▶ _Text shown_
#####
Butter or ghee can be part of a balanced diet if consumed in moderation. Butter has a lower smoke point and a more liquid consistency. If you are cooking at high heat or need a dish to be lactose free, ghee can be the better option.
The role saturated fats play in health has recently come into question. Early research based in the 1960’s suggested saturated fats may increase risk for heart disease. Therefore, guidelines for lowering saturated fat intake were put in place.
Foods that provide saturated fats include: dairy, butter, meats, processed meats, packaged snacks and sweets. Therefore, limiting foods that are high in saturated fat, like butter, was recommended.
In recent years, meta-analysis studies (1) have not found an association between saturated fat intake and risk for heart disease, all cause mortality, stroke and diabetes.
However, health experts also caution this doesn’t give the go ahead to eat as much saturated fat as you want.
An important consideration is the quality of your total diet and further understanding how foods, not just single nutrients, contribute to overall health.
What is now more clear is replacing butter with foods that have trans fats (some margarine spreads) or simple carbohydrates (fat free sweets) is not recommended.
While butter or ghee may be part of a healthy diet, it should be used in moderation within a healthy, varied diet.
Both ghee and butter may have some positives and negatives, it depends what you will be using it for to determine which one would be best for your application.
How is ghee different from butter?
Ghee is basically heated up butter that has the liquid and milk solids removed. In fact, ghee is an Indian word for clarified butter.
Because the liquid and dairy solids are removed, ghee doesn’t have to be refrigerated. The texture of ghee is more flexible than butter; butter will have a softer texture because it has more liquid.
When to use ghee over butter
Ghee has a higher smoking point than butter. So, if you are looking for a fat with a high smoking point, ghee will be better than butter.
Ghee’s smoking point is around 450°F while butter has a smoking point close to 350°F.
If you are lactose intolerant or cooking for someone who is lactose intolerant, using ghee would be better because it has the milk solids removed. Using butter provides a small source of lactose.
When to use butter over ghee
When is butter a better choice? It depends on the application. If you are using to spread over toast or as a spread, butter will be a creamy texture which may be desired.
If you want the mouth feel of soft butter, choose butter over ghee. If you are doing lower heat cooking, butter can be used.
Is ghee or butter healthy?
Because ghee is more concentrated with fat, it is slightly higher in calories and cholesterol compared to butter.
According to Berkeley Wellness (1), there is some evidence that suggests ghee contains more oxidized cholesterol. This could make ghee more of a concern for heart health.
One the other hand, natural doctor Josh Axe in a September 2017 SHAPE article (2) suggests ghee is a higher source of short and medium chain fats compared to butter.
#####
▶ _Source data_
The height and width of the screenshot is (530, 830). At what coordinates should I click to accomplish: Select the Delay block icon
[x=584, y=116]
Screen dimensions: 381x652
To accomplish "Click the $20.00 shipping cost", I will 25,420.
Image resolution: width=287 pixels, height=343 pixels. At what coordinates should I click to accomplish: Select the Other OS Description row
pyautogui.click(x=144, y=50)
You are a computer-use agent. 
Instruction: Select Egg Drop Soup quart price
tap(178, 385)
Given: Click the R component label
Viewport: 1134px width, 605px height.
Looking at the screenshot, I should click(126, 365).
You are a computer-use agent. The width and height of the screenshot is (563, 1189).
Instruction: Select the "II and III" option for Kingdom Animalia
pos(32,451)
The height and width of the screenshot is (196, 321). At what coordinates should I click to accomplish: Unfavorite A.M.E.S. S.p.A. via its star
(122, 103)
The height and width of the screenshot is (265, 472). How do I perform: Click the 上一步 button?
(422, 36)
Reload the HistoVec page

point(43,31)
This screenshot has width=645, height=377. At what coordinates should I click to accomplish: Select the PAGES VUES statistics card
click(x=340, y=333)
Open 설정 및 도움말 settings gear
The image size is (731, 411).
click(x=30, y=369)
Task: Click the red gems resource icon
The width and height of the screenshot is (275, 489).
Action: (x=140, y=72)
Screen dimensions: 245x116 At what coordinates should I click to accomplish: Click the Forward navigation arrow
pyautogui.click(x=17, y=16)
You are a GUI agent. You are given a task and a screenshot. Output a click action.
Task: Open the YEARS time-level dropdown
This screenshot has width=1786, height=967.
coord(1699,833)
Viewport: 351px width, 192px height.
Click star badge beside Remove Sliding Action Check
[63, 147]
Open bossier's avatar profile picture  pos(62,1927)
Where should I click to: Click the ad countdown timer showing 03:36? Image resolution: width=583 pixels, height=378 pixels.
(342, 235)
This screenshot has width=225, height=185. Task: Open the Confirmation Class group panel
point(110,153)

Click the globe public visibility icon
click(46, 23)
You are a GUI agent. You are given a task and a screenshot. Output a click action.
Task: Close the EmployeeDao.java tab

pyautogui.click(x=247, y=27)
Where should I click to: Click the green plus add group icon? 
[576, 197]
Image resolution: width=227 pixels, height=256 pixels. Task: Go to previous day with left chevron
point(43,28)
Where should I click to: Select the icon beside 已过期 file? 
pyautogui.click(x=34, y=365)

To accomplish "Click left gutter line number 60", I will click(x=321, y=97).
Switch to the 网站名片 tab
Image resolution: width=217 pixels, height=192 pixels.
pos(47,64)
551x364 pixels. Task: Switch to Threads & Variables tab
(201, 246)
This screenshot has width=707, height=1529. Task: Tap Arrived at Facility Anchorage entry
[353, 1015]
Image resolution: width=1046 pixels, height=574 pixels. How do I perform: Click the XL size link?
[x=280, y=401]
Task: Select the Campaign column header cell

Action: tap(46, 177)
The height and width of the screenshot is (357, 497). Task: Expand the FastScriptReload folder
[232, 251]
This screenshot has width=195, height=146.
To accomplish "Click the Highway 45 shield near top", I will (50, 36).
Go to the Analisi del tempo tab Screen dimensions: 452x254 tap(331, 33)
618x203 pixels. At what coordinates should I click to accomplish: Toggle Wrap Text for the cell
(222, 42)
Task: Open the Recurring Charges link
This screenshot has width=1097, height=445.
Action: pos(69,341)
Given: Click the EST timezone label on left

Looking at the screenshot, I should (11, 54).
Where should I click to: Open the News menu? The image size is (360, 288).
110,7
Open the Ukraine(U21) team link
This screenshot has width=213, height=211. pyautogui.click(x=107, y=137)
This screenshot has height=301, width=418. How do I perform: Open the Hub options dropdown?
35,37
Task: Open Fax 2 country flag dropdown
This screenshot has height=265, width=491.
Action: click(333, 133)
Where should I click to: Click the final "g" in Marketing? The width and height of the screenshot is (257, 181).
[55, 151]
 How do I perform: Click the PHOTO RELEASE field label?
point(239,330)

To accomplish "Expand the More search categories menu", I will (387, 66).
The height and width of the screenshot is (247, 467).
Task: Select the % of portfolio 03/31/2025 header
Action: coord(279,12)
#####
▶ _Tasks_
A. In the ghee and butter text, what is ghee's smoking point?
B. Copy the ghee and butter text from "Because the liquid" up to and including "source of lactose.".

▶ _Responses per task_
A. Around 450°F.

B.
Because the liquid and dairy solids are removed, ghee doesn’t have to be refrigerated. The texture of ghee is more flexible than butter; butter will have a softer texture because it has more liquid.
When to use ghee over butter
Ghee has a higher smoking point than butter. So, if you are looking for a fat with a high smoking point, ghee will be better than butter.
Ghee’s smoking point is around 450°F while butter has a smoking point close to 350°F.
If you are lactose intolerant or cooking for someone who is lactose intolerant, using ghee would be better because it has the milk solids removed. Using butter provides a small source of lactose.